Scritto e diretto dal giovane regista britannico George Jaques, il film d’apertura della 56ª edizione del Giffoni Film Festival
Sunny Dancer, uno dei titoli internazionali più attesi della prossima stagione cinematografica, arriverà nei cinema italiani il prossimo 2 settembre distribuito da 01Distribution. Prima però avrà l’onore di aprire la 56ª edizione del Giffoni Film Festival. La pellicola di George Jaques si distingue per il tono spiccatamente ironico e irriverente, capace di affrontare il tema della crescita e della resilienza con leggerezza, energia e una sensibilità contemporanea.
Il 17 luglio saranno presenti al festival il regista George Jaques e la protagonista Bella Ramsey (The Last of Us, Game of Thrones) tra le interpreti più affermate della sua generazione e protagonista di alcune delle più rilevanti produzioni degli ultimi anni.
La diciassettenne Ivy è determinata a lasciarsi alle spalle etichette, compassione e discorsi motivazionali. Per questo l’ultima cosa che desidera è trascorrere l’estate in un camp per ragazzi sopravvissuti al cancro, dove viene mandata controvoglia dai genitori. Ma tra fughe notturne, primi amori, amicizie improbabili e regole da infrangere, quello che sembra il peggior incubo si trasforma nell’estate che le cambierà la vita.
Sunny Dancer è un coming-of-age irriverente e pieno di cuore, un inno alla giovinezza, all’amicizia e alla voglia di vivere ogni momento senza rimpianti.
Nei ruoli principali figurano infatti Bella Ramsey, famosa per The Last of Us e Game of Thrones, James Norton (Happy Valley, Bob Marley: One Love), Neil Patrick Harris (How I Met Your Mother), Jessica Gunning (recentemente apprezzata nella serie di successo Baby Reindeer), Earl Cave e il debuttante Daniel Quinn-Toye.
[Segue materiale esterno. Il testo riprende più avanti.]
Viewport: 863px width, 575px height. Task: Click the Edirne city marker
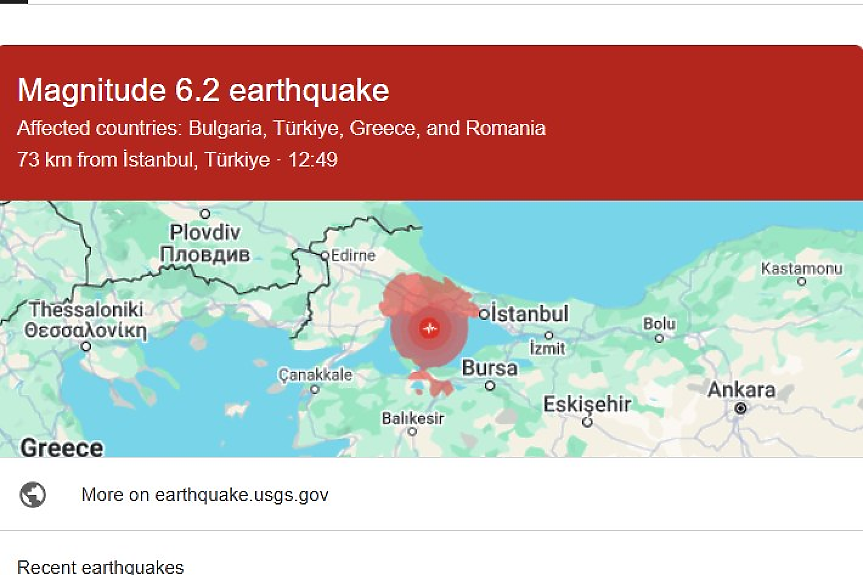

Dietro la macchina da presa c’è George Jaques, giovane regista, sceneggiatore e produttore britannico che ha curato sia la regia sia la sceneggiatura del lungometraggio. Jaques, che ha debuttato alla regia cinematografica con il film Black Dog (presentato al London Film Festival), è conosciuto nel Regno Unito anche per il suo lavoro a teatro con la compagnia Ferodo Bridges e per la sua attenzione verso le storie che mettono al centro le esperienze e i disagi della Generazione Z.